Riconsiderare la famiglia come una risorsa e non più alla stregua di un problema, restituendole dignità: una mission posta al centro della recente Conferenza nazionale svolta tra il 28 e il 29 settembre, nel corso della quale è stato possibile individuare i punti di crisi e i campi d’intervento per rendere possibile una “riqualificazione” della centralità del ruolo delle famiglie. Un valore scemato, in particolare dal punto di vista demografico: a partire dal calo delle nascite, la consequenzialità delle problematiche derivante impatta sulla società anche a livello economico (i giovani presenti preferiscono costruire la propria vita all’estero) e assistenziale (con il rischio per gli anziani di non ricevere il supporto delle giovani generazioni). “Occorre invertire – ha spiegato la presidente Ciccarelli – la tendenza generale che inquadra la famiglia come un soggetto da assistere e non come un possibile investimento.
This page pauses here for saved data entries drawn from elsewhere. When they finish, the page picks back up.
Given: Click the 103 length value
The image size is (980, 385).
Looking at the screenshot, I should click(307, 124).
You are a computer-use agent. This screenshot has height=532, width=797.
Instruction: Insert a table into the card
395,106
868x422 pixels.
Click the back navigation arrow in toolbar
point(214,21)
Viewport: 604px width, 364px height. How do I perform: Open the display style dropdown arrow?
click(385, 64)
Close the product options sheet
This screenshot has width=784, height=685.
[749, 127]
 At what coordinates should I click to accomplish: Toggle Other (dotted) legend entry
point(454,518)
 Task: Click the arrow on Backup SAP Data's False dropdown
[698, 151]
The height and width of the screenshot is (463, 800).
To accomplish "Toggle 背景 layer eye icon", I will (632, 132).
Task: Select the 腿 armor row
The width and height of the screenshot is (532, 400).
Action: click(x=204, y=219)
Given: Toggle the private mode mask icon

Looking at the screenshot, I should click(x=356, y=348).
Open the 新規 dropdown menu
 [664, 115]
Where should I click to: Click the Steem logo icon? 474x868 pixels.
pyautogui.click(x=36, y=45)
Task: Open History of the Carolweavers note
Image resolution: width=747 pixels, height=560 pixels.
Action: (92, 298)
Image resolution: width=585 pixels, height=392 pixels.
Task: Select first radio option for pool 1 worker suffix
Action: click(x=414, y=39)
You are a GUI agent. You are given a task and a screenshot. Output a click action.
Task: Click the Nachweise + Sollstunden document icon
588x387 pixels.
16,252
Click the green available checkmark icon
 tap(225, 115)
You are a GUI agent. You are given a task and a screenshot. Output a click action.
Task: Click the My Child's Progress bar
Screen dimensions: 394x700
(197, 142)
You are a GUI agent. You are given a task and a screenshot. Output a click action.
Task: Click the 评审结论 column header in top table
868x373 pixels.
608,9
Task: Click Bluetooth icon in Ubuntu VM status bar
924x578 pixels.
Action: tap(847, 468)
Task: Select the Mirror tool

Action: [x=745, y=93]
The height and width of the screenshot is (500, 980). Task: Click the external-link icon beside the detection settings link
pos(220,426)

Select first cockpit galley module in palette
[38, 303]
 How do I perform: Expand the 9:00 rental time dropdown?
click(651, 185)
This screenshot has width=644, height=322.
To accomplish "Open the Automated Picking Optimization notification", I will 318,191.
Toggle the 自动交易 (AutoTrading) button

Nei 5 gruppi di lavoro della Conferenza è stato evidenziato che in Italia solo l’1,6% del Pil è destinato alle famiglie, contrariamente al trend dell’Ue che si attesta al 2,4%”.

Il Fattore famiglia

Possibili soluzioni, una riforma dell’Irpef con annessa no “tax area mobile” e la creazione di un modello amministrativo che preveda l’applicazione del Fattore famiglia comunale, almeno sulle addizionali. Una prospettiva di sviluppo presentata da Maurizio Bernardi, reduce dall’esperienza del Comune di Castelnuovo del Garda (VR) che, in collaborazione con l’Università di Verona, ha studiato l’applicazione del Ffc attraverso la costruzione di scale di equivalenza in grado di sopperire alla categorizzazione del modello Isee, analizzando nel dettaglio le diverse esigenze dei nuclei familiari, con particolare efficacia su quelli a basso reddito e sull’eventuale presenza di disabilità (indistinta nel modello). In sostanza, rivedere e correggere l’Isee con la proposta di un modulo integrativo che consenta di “cogliere in modo più preciso le molteplici dimensioni dei bisogni delle famiglie”.

Le proposte

Un’esperienza che, sul territorio romano, potrebbe trovare tentavi di applicazione almeno livello locale. “Nella Capitale, una scala di equivalenza Irpef ancora non c’è – ha spiegato Spalvieri -. Crearla non costerebbe nulla e determinerebbe differenze nelle agevolazioni a seconda della diversa composizione dei nuclei familiari, tra numero di figli e anziani a carico: le nostre proposte si articolano sulla detrazione fiscale a seconda dei componenti o, più semplicemente, sulla rimodulazione a costo zero delle addizionali comunali secondo gli articoli 31 e 53 della Costituzione”. Un lavoro, quello del Forum, al quale è stato annunciato il sostegno di Sinistra italiana, rappresentata da Stefano Fassina: “Il principale soggetto colpito dalla disuguaglianza sociale sono proprio le famiglie con figli. Una recente indagine di ‘Mapparoma’ ha evidenziato una tendenza dei nuclei a spostarsi nei Municipi esterni, dove però mancano i servizi. Sarebbe opportuno equiparare i due fattori, reddito e servizi, operando uno spostamento dove le famiglie risiedono”.

“Andremo avanti”

Le proposte, nonostante il mancato confronto al tavolo della Protomoteca, saranno inoltrate all’amministrazione, in attinenza a un percorso già avviato: “Il Comune è stato presente in quanto abbiamo avuto il patrocinio – ha spiegato a In Terris il responsabile Spalvieri -. In questo anno abbiamo avuto rapporti continuativi e se abbiamo organizzato questo confronto qui è perché abbiamo notato una certa disponibilità politica. Questo non significa che otterremo dei risultati ma che c’è una strada aperta sicuramente sì. Il risultato lo otterremo quando saremo noi bravi e forti a far capire al Comune che siamo determinati e credo che oggi si sia capito.Andremo avanti e se arriveremo a qualcosa sarà merito più nostro che delle istituzioni”.